** Start INFORMATION SHOWN **
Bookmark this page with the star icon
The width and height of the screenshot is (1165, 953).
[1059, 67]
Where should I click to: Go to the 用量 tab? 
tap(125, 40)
** End INFORMATION SHOWN **
* EXERCISE
Reproduce the records above line for line, changing nothing.

* ANSWER TO THE TASK
Bookmark this page with the star icon
The width and height of the screenshot is (1165, 953).
[1059, 67]
Where should I click to: Go to the 用量 tab? 
tap(125, 40)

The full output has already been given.